Dmitrii Aleksandrov

Why Use Structured Errors in Rust Applications?

Posted on Last edited 8 mins

Error Handling Rust Tech

TL;DR I prefer thiserror enums over anyhow, even for application code that simply propagates errors. Custom error types require additional effort, but make the code easier to reason about and maintain down the road.

“Using thiserror for libraries and anyhow for applications”

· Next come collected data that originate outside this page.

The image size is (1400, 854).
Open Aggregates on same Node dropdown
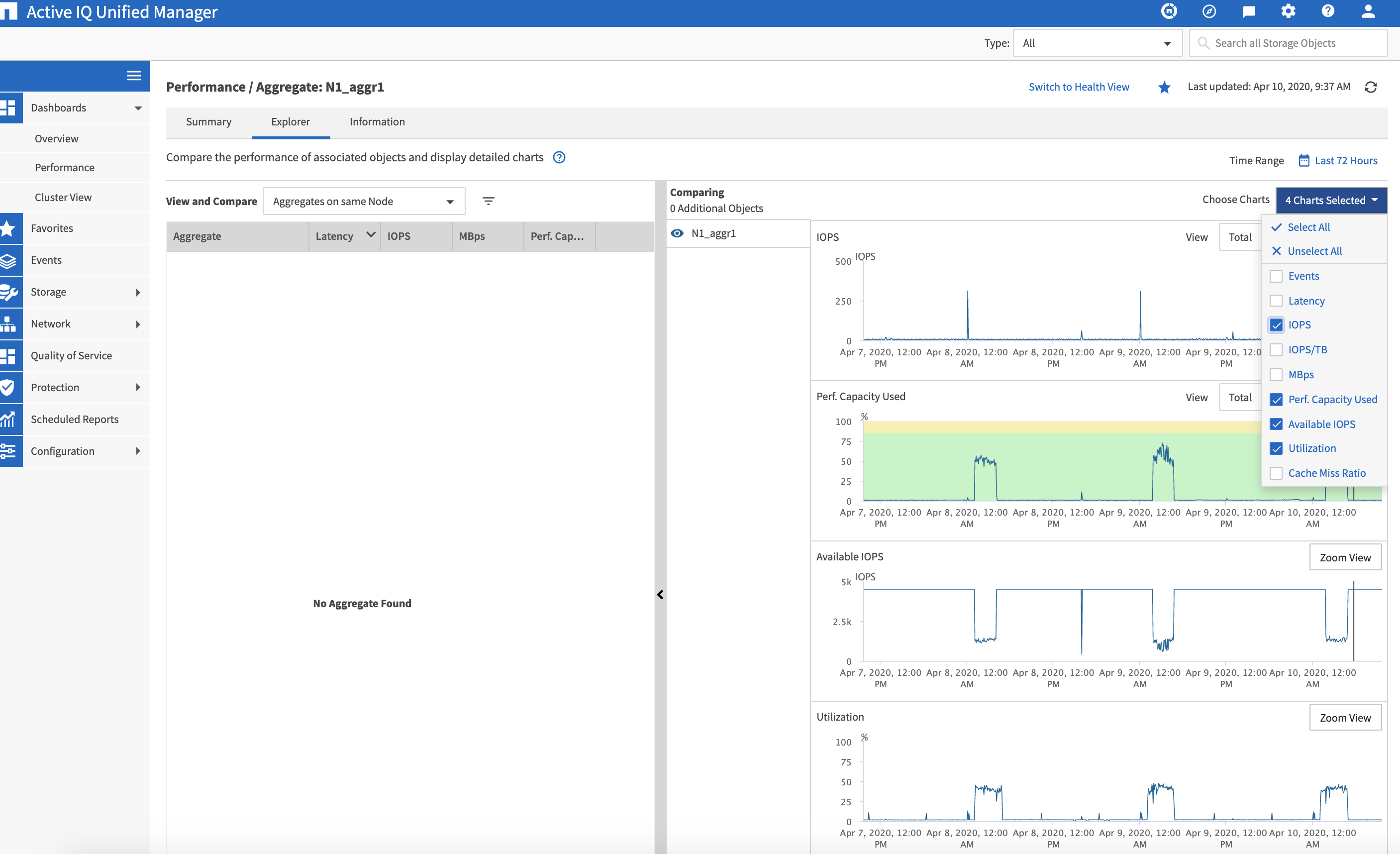click(364, 201)
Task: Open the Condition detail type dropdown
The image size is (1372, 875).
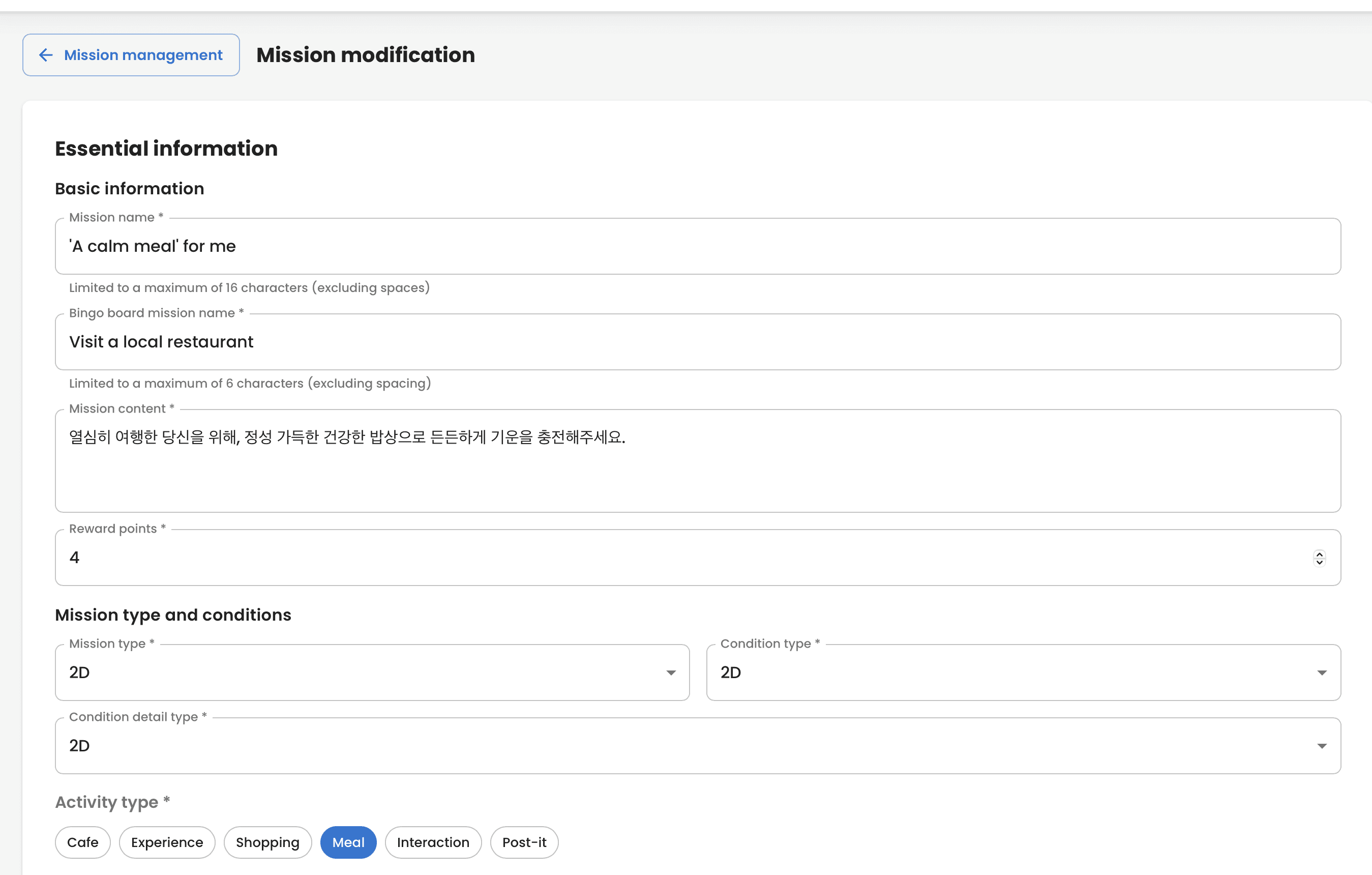Action: pos(684,746)
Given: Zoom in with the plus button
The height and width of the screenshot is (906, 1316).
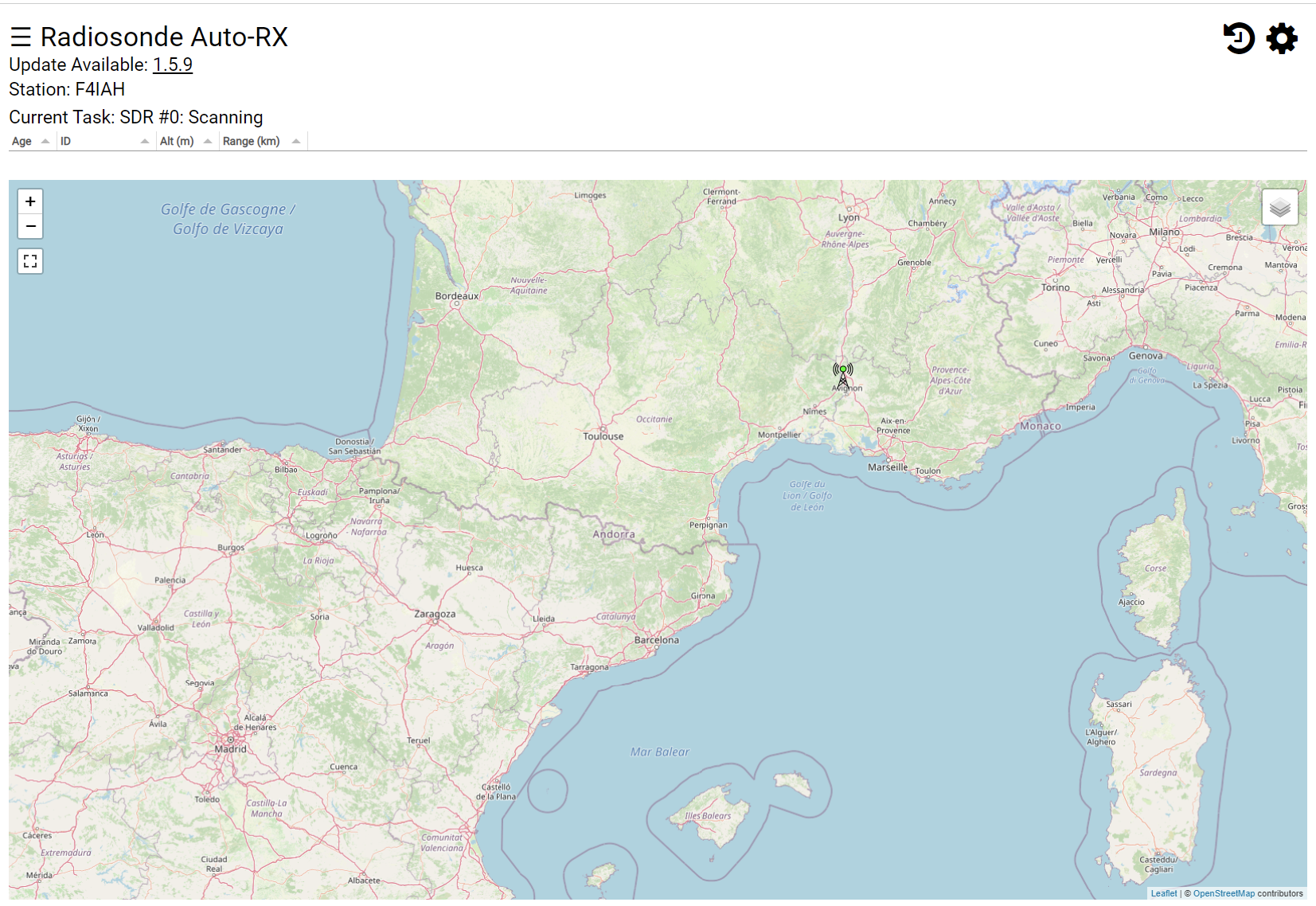Looking at the screenshot, I should (29, 201).
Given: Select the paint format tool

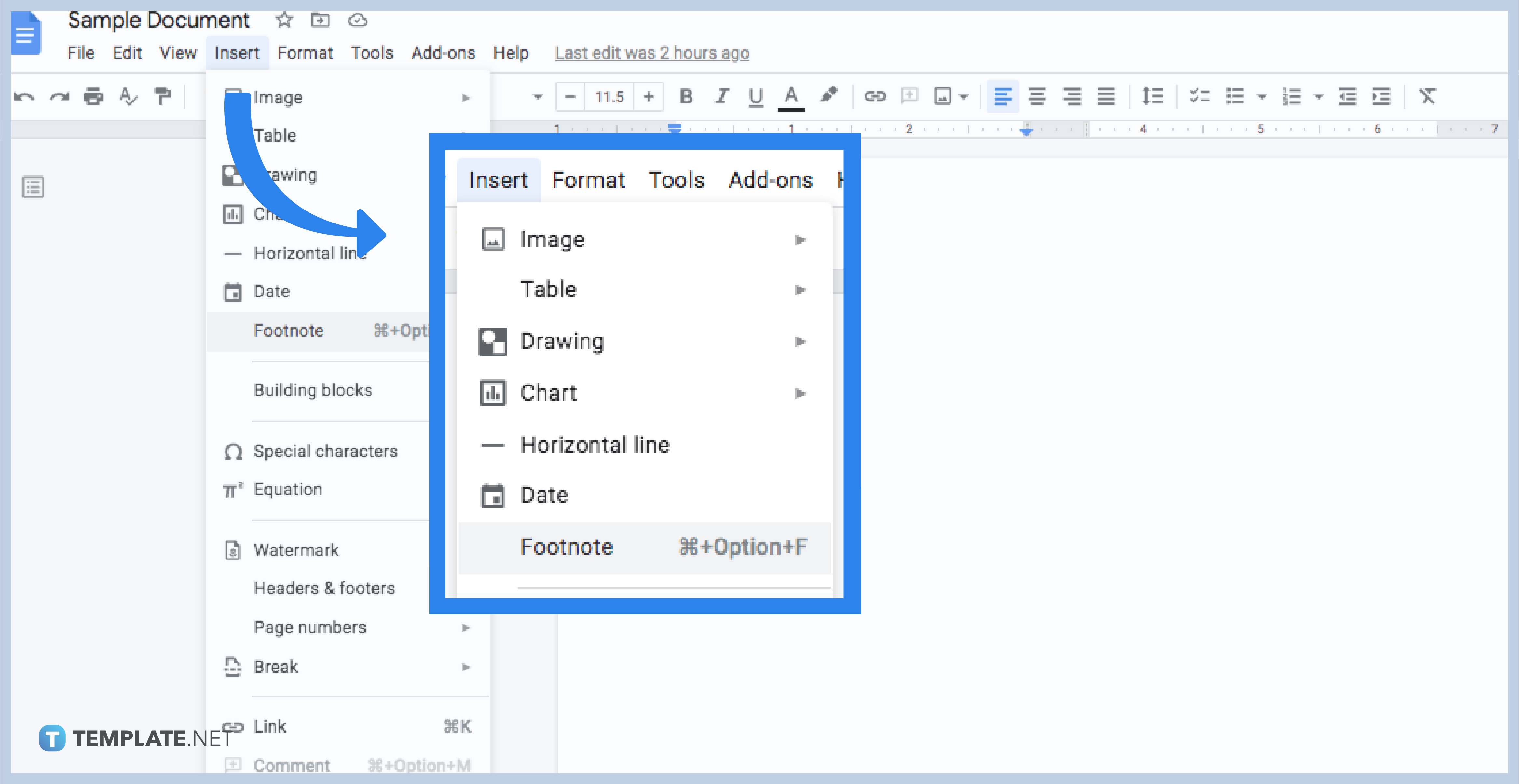Looking at the screenshot, I should pos(163,96).
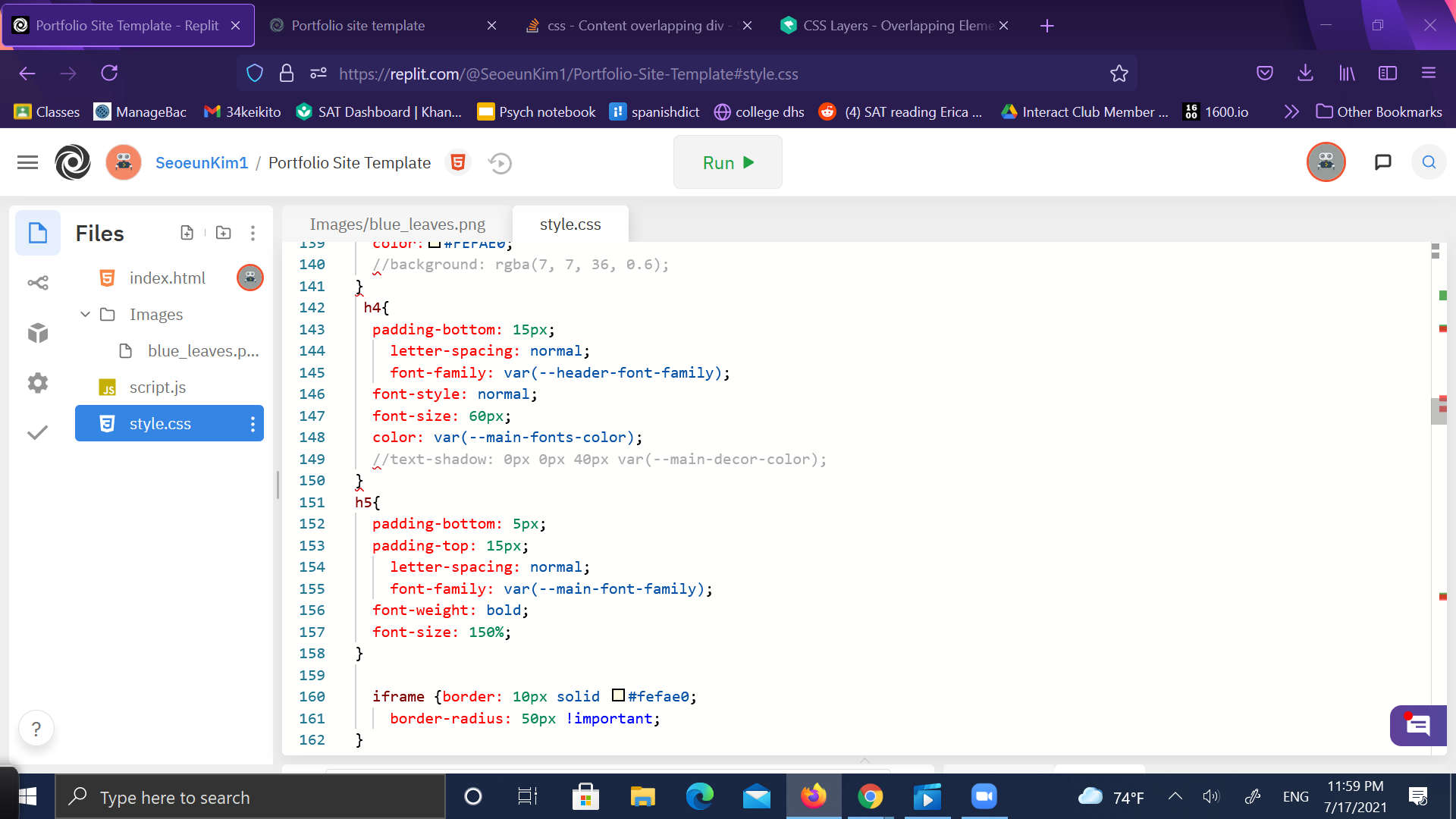Open the Settings gear in sidebar
Image resolution: width=1456 pixels, height=819 pixels.
click(38, 383)
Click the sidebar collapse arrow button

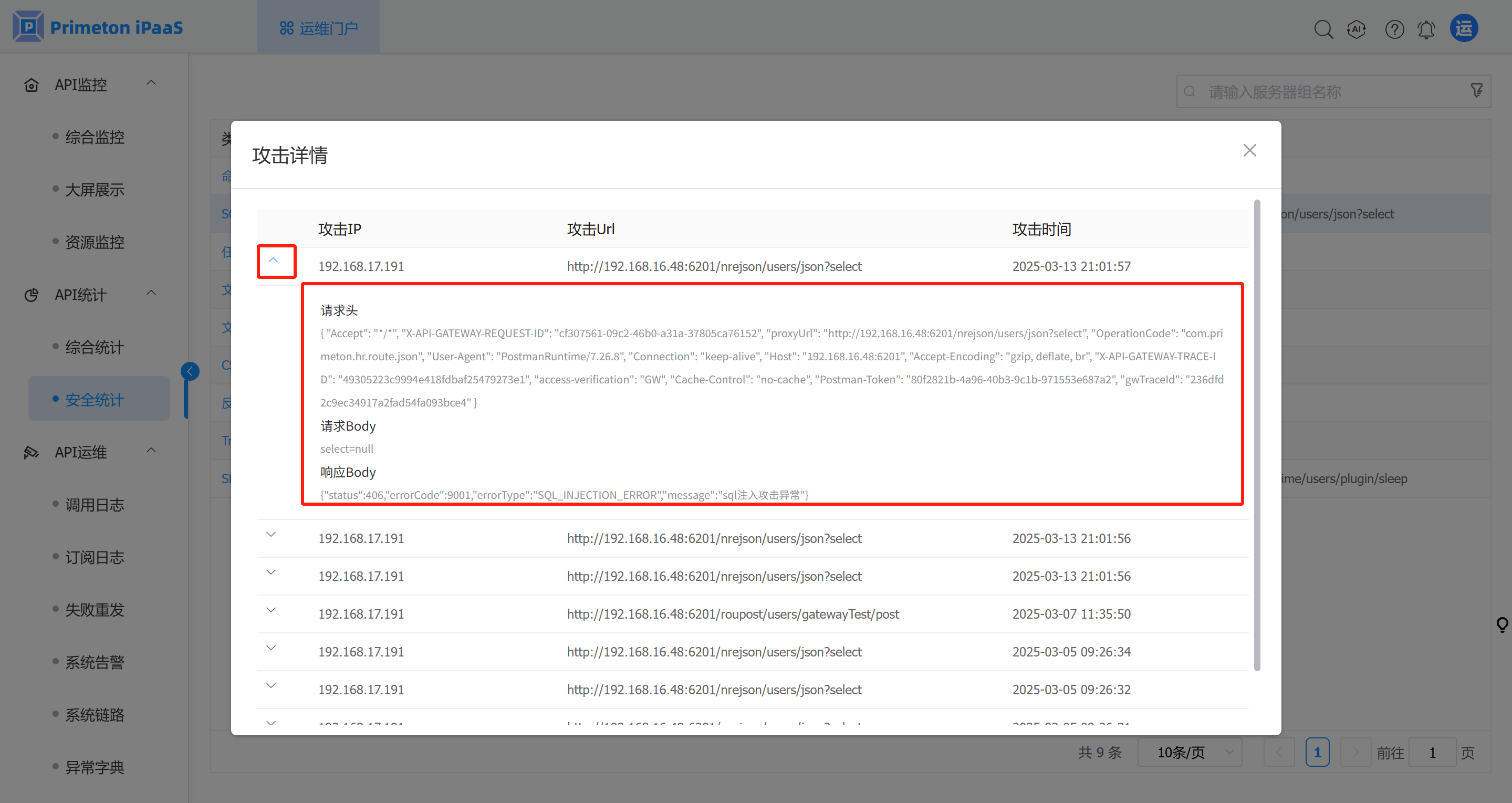pos(190,371)
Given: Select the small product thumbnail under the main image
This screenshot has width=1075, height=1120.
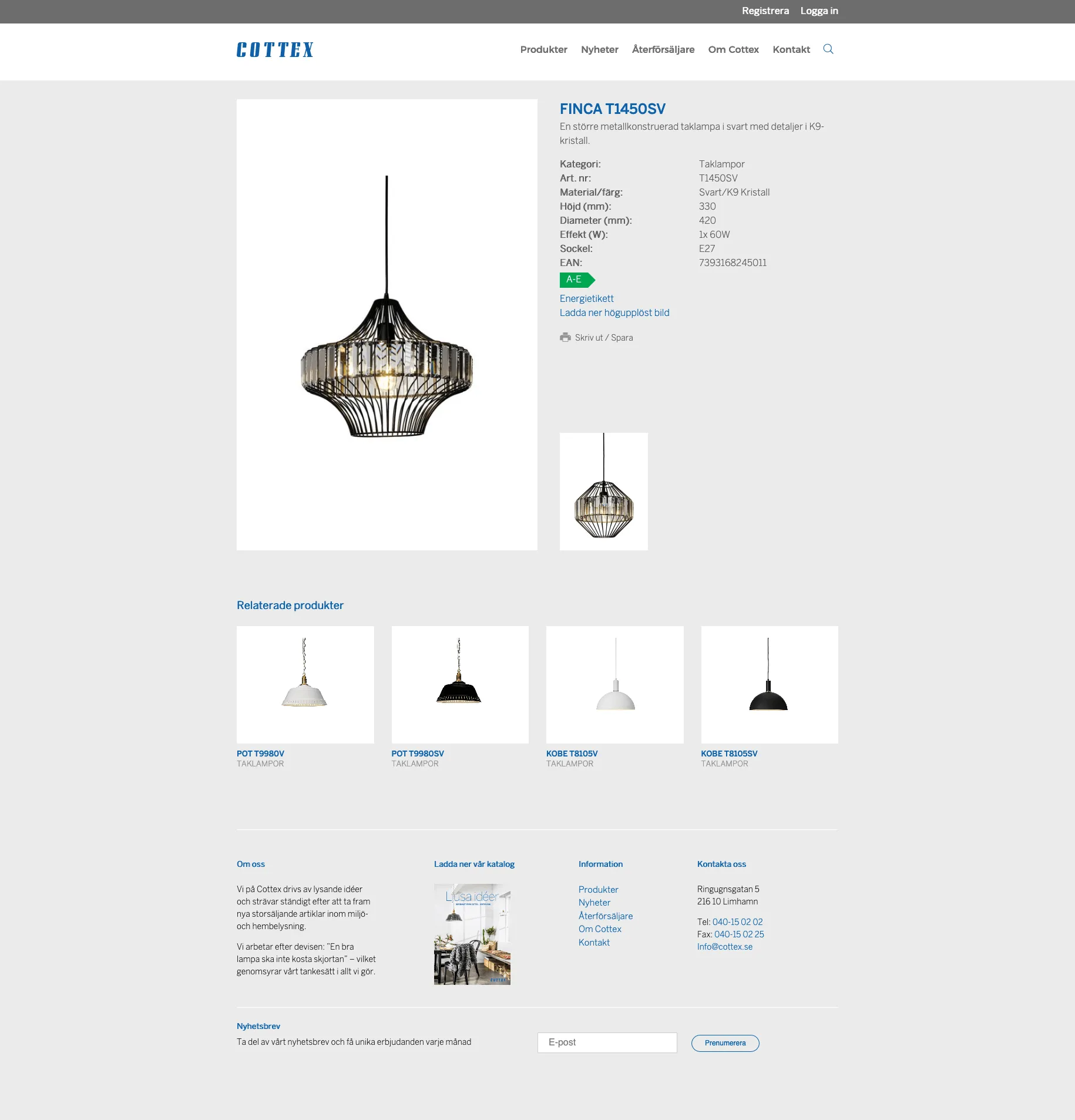Looking at the screenshot, I should tap(603, 491).
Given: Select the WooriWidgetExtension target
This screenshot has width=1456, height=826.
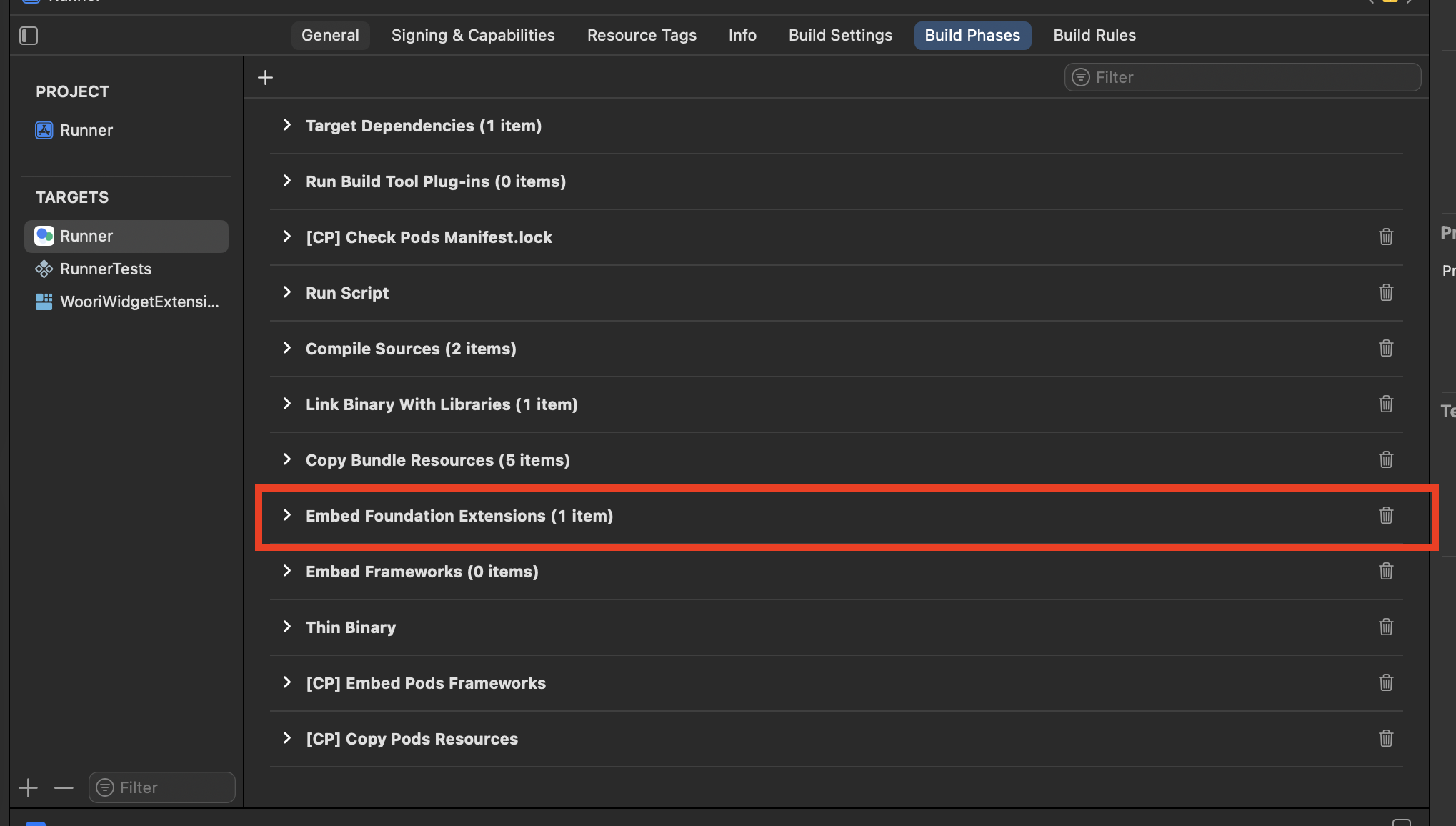Looking at the screenshot, I should (x=139, y=302).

In 2025, this is the conventional error handling practice in the Rust community. Let’s quickly recap the main ideas:

  • Libraries should expose error types that provide as much information as possible. This allows the callers to detect and handle specific error conditions. A specific error code is more useful than “Oops, something went wrong”. Structured 1 error types facilitate statically-checked pattern matching, which is more reliable than runtime reflection, downcasting, or regex-matching an error message. They also provide nice autogenerated docs, which is very important for libraries.
  • Unfortunately, propagating structured errors in Rust is associated with the boilerplate of manually writing out wrapper error types, their impls and conversions. 2
  • thiserror removes the boilerplate around implementing Display , Error and From for your error types. Using it is a no-brainer for libraries that can “afford” proc macro dependencies. Although, you still need to define and annotate the wrapper types themselves, which there are usually plenty.
  • End applications often don’t care about the specific cause of an error and simply propagate errors up the stack until they reach some kind of a “catch-all” point. For this use case, even thiserror-assisted error types are often considered too cumbersome and not worth it.
  • Instead, application developers commonly use anyhow . It provides a “universal” dynamic error type, along with helper methods that make dealing with it even easier than returning a string. 3

If you google “error handling in Rust”, the typical introductory posts are going to start with the basics of panic, Option and Result, then explain these two libraries, give this rule of thumb to choose bethween them, show some code, and stop right here.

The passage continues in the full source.